■ Selected text
━━━
Structural Transformation, Adaptability and City Economic Evolutions

Lead Research Organisation: University of Cambridge
Department Name: Geography

Abstract

Over the past few years, cities and city-regions have assumed growing prominence in discussions over economic growth and performance. Both geographers and economists point to the increasing concentration of economic activity and wealth creation in cities, and their crucial importance as the loci of national prosperity. National governments and international bodies have likewise recognized the key economic role that cities play, and have correspondingly directed attention to cities as the foci of policy intervention and governance reform. In the UK, interest in the economic performance of cities takes on particular importance given the Government's concern spatially to rebalance the economy between the less prosperous North and the more prosperous South. 'Powering up' northern cities to unlock their growth potential is seen as crucial to securing that political imperative. This project is intended to help inform these concerns and debates by focusing on how far and in what ways, over the medium to long term, cities have differed in their ability to reorientate and transform their economic structures in response to or anticipation of changes in demand, competition, trade, and technology, and how those differences have then influenced the comparative growth paths of cities.
While a city's growth performance is influenced by a wide range of factors, over the medium to long run, much turns on how successful a city is in moving out of old declining or slow-growth sectors of activity into new more dynamic ones. If, for some reason, a city's economic structure becomes increasingly uncompetitive, outmoded, or falls behind in productivity, it will fall behind in economic growth, job creation, per capita incomes and welfare. What matters then, especially when viewed over the medium to long term, is what some economists call the structural dynamics of economic growth, or adaptive growth. It is this key issue that this research project seeks to explore, in relation to some 70 cities across the UK. There is some evidence to suggest that cities have differed significantly in economic growth in recent decades, especially as between more southern cities and more northern ones. How far these divergent growth evolutions have been influenced by differences in structural transformation and reorientation is the basic focus of this research. Most of the analysis will focus on the past forty years, since 1971, a period when, nationally, a major shift in the national economy has occurred from manufacturing to services. How the structural details of this shift have played out across Britain's cities, and with what consequences for city growth patterns, are key questions the research seeks to address.
To address the research aims, new data sets for British cities will be constructed, on employment and output for numerous individual sectors. For a more recent period, since 1991, it is also possible to examine in some detail the role of various city-specific factors (such as agglomeration, skills, innovation and firm demographics) in explaining differences across cities in structural adaptation and economic growth. Further, some 10 case study cities will be examined in yet more detail over this more recent period, with a view to ascertaining how local economic and industrial policies and what are increasingly called governance arrangements (for example locally active and collectively acting political and business institutions) have interacted with and shaped the pace and direction of structural change and economic growth. It is intended that the research will not only contribute to our understanding of city economic evolutions, but also help to inform current policy debates about the creation of a 'northern powerhouse' centred upon Britain's northern cities.
━━━
Collection entries
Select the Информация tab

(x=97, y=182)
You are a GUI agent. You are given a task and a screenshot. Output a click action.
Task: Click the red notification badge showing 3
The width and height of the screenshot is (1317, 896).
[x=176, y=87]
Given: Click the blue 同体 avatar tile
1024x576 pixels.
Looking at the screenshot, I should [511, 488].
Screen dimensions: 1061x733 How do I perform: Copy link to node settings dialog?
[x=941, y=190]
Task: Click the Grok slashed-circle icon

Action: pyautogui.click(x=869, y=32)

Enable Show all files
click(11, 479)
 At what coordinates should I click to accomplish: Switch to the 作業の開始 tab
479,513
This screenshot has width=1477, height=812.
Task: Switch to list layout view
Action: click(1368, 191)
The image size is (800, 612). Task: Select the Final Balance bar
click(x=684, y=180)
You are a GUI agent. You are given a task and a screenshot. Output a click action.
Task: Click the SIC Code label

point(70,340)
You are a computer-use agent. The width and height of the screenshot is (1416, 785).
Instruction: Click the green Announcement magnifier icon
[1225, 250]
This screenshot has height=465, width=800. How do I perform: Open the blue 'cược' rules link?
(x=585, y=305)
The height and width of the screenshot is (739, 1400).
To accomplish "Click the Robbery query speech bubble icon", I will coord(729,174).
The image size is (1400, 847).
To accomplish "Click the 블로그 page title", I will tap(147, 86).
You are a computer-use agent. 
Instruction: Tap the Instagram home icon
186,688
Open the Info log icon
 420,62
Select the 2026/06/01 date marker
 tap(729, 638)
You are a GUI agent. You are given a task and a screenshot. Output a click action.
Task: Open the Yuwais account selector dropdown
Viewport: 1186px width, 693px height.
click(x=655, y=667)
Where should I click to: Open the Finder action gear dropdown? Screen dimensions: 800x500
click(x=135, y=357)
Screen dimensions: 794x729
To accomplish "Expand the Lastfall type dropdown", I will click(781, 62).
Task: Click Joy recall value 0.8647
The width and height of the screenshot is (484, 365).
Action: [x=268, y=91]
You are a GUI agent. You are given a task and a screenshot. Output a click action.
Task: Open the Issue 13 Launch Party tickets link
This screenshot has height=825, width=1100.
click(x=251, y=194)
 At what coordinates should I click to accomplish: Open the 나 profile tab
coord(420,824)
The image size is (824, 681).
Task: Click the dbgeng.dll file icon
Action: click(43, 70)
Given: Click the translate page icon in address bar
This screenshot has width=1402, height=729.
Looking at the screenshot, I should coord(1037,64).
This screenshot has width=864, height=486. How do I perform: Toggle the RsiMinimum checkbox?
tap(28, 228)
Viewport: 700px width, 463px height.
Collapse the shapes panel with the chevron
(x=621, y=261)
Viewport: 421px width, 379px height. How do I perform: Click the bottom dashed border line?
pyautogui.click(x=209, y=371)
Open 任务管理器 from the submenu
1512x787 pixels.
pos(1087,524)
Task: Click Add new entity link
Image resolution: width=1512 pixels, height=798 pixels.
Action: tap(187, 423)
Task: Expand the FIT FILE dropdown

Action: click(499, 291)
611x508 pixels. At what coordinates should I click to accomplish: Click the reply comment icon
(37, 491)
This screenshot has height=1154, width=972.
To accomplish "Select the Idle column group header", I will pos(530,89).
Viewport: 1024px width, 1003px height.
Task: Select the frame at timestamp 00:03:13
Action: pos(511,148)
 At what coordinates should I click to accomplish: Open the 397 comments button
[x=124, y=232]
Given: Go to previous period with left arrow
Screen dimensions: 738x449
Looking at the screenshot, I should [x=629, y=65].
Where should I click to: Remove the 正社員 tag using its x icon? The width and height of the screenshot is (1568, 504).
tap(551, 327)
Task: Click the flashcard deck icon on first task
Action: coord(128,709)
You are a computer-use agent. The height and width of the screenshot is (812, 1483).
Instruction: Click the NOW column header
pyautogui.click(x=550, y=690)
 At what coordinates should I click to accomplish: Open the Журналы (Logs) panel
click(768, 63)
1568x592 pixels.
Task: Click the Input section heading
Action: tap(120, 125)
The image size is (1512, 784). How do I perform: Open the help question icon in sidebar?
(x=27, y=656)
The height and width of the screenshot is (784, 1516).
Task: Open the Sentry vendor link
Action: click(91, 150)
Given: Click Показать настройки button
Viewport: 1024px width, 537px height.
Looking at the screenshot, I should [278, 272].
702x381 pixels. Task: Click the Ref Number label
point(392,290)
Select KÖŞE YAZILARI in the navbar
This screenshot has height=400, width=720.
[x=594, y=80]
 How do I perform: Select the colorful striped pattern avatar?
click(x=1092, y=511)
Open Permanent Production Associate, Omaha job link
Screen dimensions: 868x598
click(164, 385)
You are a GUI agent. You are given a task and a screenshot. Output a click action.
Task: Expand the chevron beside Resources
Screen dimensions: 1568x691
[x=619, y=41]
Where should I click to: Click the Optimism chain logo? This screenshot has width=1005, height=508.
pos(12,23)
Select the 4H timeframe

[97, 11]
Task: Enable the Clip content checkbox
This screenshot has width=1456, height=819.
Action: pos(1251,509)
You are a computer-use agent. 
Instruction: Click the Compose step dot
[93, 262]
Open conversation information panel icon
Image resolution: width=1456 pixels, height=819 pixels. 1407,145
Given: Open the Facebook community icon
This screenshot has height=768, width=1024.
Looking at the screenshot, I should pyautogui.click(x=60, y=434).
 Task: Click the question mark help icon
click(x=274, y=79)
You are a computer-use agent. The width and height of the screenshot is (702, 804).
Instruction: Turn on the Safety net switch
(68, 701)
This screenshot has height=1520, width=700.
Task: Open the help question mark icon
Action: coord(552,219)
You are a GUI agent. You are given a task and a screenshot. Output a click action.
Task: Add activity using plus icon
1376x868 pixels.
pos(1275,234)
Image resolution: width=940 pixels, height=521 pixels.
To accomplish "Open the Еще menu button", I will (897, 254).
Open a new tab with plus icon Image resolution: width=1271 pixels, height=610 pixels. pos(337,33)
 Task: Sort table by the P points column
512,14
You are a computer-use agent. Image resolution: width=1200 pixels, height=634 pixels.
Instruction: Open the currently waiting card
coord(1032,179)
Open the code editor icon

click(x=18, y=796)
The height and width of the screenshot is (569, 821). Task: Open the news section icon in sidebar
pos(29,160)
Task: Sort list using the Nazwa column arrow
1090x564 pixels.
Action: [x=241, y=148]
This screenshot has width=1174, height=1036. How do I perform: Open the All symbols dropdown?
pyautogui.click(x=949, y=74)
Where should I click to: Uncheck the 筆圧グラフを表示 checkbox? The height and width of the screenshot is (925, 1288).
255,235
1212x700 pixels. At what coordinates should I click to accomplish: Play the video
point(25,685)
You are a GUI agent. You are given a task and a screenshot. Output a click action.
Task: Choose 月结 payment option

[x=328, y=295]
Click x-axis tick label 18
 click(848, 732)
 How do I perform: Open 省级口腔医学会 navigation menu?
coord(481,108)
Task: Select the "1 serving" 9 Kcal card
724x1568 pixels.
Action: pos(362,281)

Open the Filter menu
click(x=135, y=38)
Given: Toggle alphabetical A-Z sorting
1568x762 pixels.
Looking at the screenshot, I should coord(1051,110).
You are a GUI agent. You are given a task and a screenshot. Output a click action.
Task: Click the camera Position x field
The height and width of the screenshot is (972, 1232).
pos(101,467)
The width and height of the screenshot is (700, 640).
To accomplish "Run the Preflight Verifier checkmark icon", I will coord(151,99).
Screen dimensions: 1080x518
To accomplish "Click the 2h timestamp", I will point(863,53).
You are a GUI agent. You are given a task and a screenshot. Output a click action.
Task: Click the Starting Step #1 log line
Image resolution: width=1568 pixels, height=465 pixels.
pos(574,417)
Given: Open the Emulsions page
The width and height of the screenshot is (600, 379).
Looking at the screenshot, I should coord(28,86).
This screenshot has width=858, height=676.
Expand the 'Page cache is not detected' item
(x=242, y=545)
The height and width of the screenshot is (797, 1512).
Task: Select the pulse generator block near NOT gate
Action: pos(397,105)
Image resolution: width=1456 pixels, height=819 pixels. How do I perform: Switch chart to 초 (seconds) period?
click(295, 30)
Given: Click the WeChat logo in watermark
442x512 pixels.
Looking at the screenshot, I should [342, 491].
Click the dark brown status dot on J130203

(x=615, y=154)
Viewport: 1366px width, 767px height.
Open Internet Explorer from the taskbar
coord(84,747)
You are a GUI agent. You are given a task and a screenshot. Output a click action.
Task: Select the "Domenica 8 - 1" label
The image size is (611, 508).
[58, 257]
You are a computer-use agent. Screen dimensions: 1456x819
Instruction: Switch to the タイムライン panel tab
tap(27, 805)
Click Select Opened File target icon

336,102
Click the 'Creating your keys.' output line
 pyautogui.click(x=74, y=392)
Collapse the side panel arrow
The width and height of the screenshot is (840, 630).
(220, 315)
━━━
■ Exercises
#1 In the city economies abstract, from what year does most of the analysis begin?
#2 List the city-specific factors that the city economies abstract names as examples for the period since 1991.
#3 Carry on the city economies abstract from its final sentence.

■ Task-by-task results
#1 1971

#2 Agglomeration, skills, innovation, and firm demographics.

#3
Planned Impact

1. Impact Target Community
The principal non-academic beneficiaries are anticipated to be economic policy makers at both national and local scales, to assist understanding about the impact of structural change on city-region economies and the policies that are required to enable their local resource base to adjust accordingly.
Other beneficiaries include the business community and in particular those who assist with the workings of labour, land and property markets in the broadest sense including the housing market.

2. Engagement Activities
Our plans for engagement and dissemination include;
i) Developing a web-site that will focus on promoting understanding of the impact of structural change on local economies and co-ordinated with social media channels including a project blog, Twitter feed and LinkedIn group;
ii) Working closely with the Centre for Cities to ensure that all key findings are disseminated through their extensive network of contacts and publicity channels (see below);
iii) Holding three workshops during the course of the work to bring together academics, policy makers and professionals;
iv) Extensive development of professional research networks. involving HM Government, local authorities and the research community to make the relevant user groups aware of the research;
v) Knowledge exchange with local authorities through the Local Government Association, Local Enterprise Partnerships and other similar bodies in order to make them aware of the research and its findings;
vi) Distribution of four short (non-technical) summary documents and policy briefings targeted at end-users;
vii) Organisation of of a major conference to be held in Cambridge in Summer 2018 that would be an opportunity to bring together the research studies findings with that of other academic work on City and Regional Structural Adaptive Change from an International Perspective.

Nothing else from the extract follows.